Ramadan in the Arab world is a time of fasting and prayer, but it brings another beloved tradition: the much-anticipated TV drama series shot each year to be aired during the holy month.
After breaking their daily fast, families gather to watch their picks from the year's crop of soap operas and political and historical dramas, snacking on sweets and nuts and drinking tea and coffee until late in the evening.
The most anticipated productions are often Syrian. While Egypt is known for its movies and Lebanon for its pop singers and composers, Syria's TV series for decades have been seen as the gold standard in the region.
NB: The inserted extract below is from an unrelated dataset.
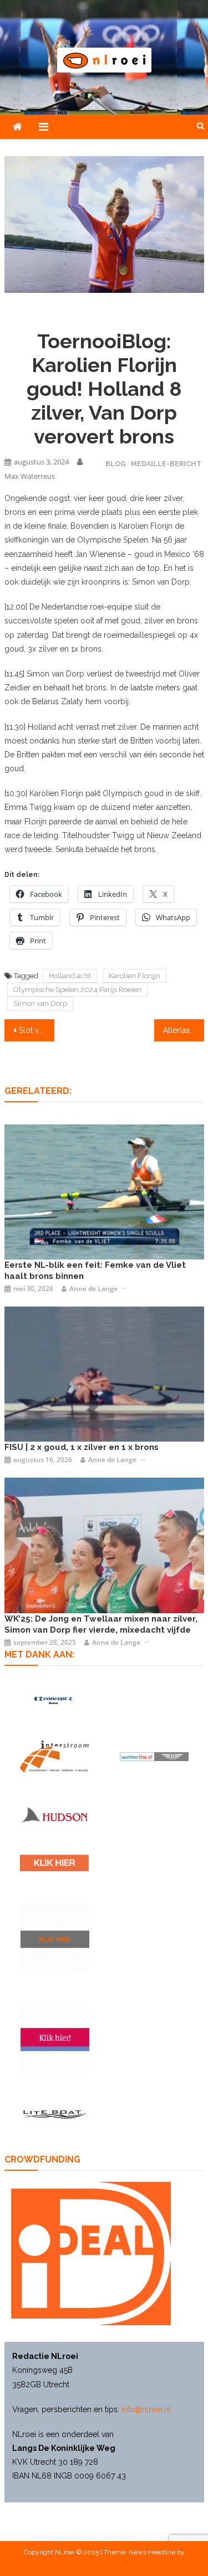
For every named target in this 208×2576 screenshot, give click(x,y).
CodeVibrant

As the country emerges from 14 years of civil war, more than a year after insurgents brought the authoritarian Bashar Al Assad dynasty to an end, Syria's TV industry is seeking its footing in the new order.
In the Assad years, when political expression was strictly curtailed, "television became the main sort of platform for freedom of expression and also for employment for artists and intellectuals," an area where they could subtly push boundaries, said Christa Salamandra, a professor of anthropology at Lehman College and the City University of New York who has researched Syrian drama.
In 2011, mass anti-government protests were met by a brutal crackdown and spiraled into civil war.
After that, "the industry fractured," Salamandra said. "Creatives went into exile - or they stayed, but it split."
Since Assad's fall, actors and directors formerly divided along political lines are working together again. Series about once-taboo topics, like torture in Assad's notorious prisons, are being shot inside Syria.
But like everything in the new Syria, the postwar trajectory of TV drama has been complicated.
On a chilly day the week before Ramadan, a television crew had transformed a street in central Aleppo into something magical.
In the background, collapsed buildings were a reminder that the city had been a central battleground in Syria's civil war, but the cameras had transported the street back to a more innocent age.
Classic 1970s cars and a horse-drawn court lined it as a vendor wearing a tarboush hat sold sahlep, a sweet drink of hot thickened milk and spices.
The series, "Al-Souriyoun al-Aada" ("The Syrian Enemies"), is based on a novel of the same name that was banned during Assad's time because of its focus on dark moments in Syria's history, including the "Hama massacre" of 1982.
In the small-screen version, Yara Sabri, a prominent actor who left the country for years due to her opposition to Assad, appears as the mother of a troubled young man from an Alawite village who will become a major player in the country's oppressive security apparatus.